Esta ingeniosa idea combina un poco de diversión con ideas muy profundas acerca del servicio a los demás y el discipulado. El tema de la reunión son los pies. Empecemos con algunos «juegos de pies»:

A. Autógrafos en los pies. Los chicos se quitan los zapatos y los calcetines. Entreguémosles un marcador y démosles un par de minutos para que consigan la mayor cantidad de firmas en las plantas de los pies. El que tenga más autógrafos al final del tiempo asignado será el ganador.

B. El calzado más grande. Los chicos se colocan en fila. Sus pies deben estar tocándose punta con talón. Gana el equipo que logra hacer la fila más larga (no vale poner las manos en el piso).

C. Pasando el limón. Formemos dos equipos y pongámoslos en fila. Démosle a cada uno un limón, que tendrán que hacerlo pasar de participante en participante usando únicamente los pies. El limón no deberá caerse, de lo contrario habrá que comenzar de nuevo, además no pueden saltarse a ningún joven. Todos tienen que participar.

D. Dibujos con los pies. Dividamos al grupo en dos equipos, y que cada uno escoja a un «artista» de pies. Preparar papel periódico y pegarlo con cinta al suelo. Escoger de 2 a 4 palabras sencillas, que se le dirán a ambos participantes en secreto. Cada artista tratará de dibujar lo que le hayamos dicho usando sus pies. El primer equipo que adivine lo que su jugador está dibujando ganará los puntos.

Después de hacer algunos de estos juegos, tengamos un tiempo de estudio bíblico. Un buen pasaje para hacerlo es Juan 13:1-17. Hablemos acerca del significado de los pies en este pasaje. ¿Por qué resultaba tan extraño ver a Jesús lavándoles los pies a sus discípulos? ¿Qué dice eso de su espíritu de humildad y servicio?

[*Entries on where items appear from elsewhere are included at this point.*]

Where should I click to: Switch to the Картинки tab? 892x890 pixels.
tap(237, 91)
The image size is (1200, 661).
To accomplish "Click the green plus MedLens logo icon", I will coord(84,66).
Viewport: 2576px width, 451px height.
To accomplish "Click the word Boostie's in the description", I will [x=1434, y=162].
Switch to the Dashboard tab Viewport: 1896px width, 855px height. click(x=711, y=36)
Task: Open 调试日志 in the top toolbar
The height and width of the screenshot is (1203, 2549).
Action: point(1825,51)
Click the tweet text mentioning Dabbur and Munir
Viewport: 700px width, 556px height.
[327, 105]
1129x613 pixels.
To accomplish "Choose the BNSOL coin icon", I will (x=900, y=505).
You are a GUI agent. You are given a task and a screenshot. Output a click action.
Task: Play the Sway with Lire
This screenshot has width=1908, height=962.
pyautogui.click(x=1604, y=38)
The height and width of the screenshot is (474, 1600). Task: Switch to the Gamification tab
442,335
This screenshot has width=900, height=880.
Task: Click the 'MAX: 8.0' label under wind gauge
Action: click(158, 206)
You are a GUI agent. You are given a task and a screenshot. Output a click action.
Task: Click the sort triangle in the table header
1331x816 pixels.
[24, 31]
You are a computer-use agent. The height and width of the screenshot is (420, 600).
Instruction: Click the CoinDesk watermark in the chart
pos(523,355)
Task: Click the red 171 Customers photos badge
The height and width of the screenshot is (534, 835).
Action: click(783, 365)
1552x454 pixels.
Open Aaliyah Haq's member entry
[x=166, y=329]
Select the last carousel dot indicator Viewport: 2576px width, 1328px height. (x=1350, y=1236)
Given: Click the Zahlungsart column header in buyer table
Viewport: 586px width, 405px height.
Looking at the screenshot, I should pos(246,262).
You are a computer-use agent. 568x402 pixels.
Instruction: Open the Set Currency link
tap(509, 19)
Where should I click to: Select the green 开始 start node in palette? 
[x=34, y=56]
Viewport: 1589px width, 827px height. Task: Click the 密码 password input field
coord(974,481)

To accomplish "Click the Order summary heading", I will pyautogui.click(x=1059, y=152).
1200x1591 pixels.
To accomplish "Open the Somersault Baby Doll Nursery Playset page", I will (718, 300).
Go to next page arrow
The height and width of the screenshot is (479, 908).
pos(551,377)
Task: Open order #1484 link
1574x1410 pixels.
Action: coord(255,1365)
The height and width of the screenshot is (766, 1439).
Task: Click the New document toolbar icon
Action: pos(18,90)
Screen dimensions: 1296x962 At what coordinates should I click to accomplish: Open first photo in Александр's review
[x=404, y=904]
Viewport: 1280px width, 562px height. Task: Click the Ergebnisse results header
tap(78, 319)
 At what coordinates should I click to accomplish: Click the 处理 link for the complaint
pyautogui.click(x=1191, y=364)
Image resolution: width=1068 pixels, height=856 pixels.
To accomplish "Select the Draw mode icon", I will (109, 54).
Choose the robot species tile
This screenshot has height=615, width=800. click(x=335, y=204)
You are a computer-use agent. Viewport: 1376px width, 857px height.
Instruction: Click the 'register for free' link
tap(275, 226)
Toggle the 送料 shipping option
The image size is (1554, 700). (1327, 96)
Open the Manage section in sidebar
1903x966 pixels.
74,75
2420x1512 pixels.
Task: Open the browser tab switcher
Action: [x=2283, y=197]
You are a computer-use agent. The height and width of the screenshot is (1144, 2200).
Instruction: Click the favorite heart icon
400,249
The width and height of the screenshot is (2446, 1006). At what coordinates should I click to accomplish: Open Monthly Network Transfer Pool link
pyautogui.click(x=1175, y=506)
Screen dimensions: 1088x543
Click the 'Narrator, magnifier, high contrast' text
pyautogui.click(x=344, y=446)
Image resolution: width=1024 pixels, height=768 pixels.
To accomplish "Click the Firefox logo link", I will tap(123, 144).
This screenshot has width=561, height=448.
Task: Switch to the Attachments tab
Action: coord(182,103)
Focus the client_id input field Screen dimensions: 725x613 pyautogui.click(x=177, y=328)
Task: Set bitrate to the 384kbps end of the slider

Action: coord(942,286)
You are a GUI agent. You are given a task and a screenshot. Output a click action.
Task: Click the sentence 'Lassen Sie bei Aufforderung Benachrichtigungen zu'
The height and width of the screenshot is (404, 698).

Una vez finalizada la discusión, reunamos a todo el grupo alrededor de una cruz que hayamos pegado en el suelo del salón (la cruz tiene que ser de papel grueso, limpiemos el desorden después de la actividad). Conseguir 3 o 4 recipientes anchos para colocar témperas (no usarlas puras, diluirlas con bastante agua). Conversemos un momento de lo que significa ser parte de la cruz de Jesús, estar dispuesto a caminar como siervos suyos, siguiendo el ejemplo del Maestro. Invitemos a los chicos que dé a uno sumerjan sus pies en algún color y caminen a través de la cruz, dejando sus pisadas sobre ella. Podemos hacer esto como un símbolo de nuestro compromiso de seguir los pasos de Cristo.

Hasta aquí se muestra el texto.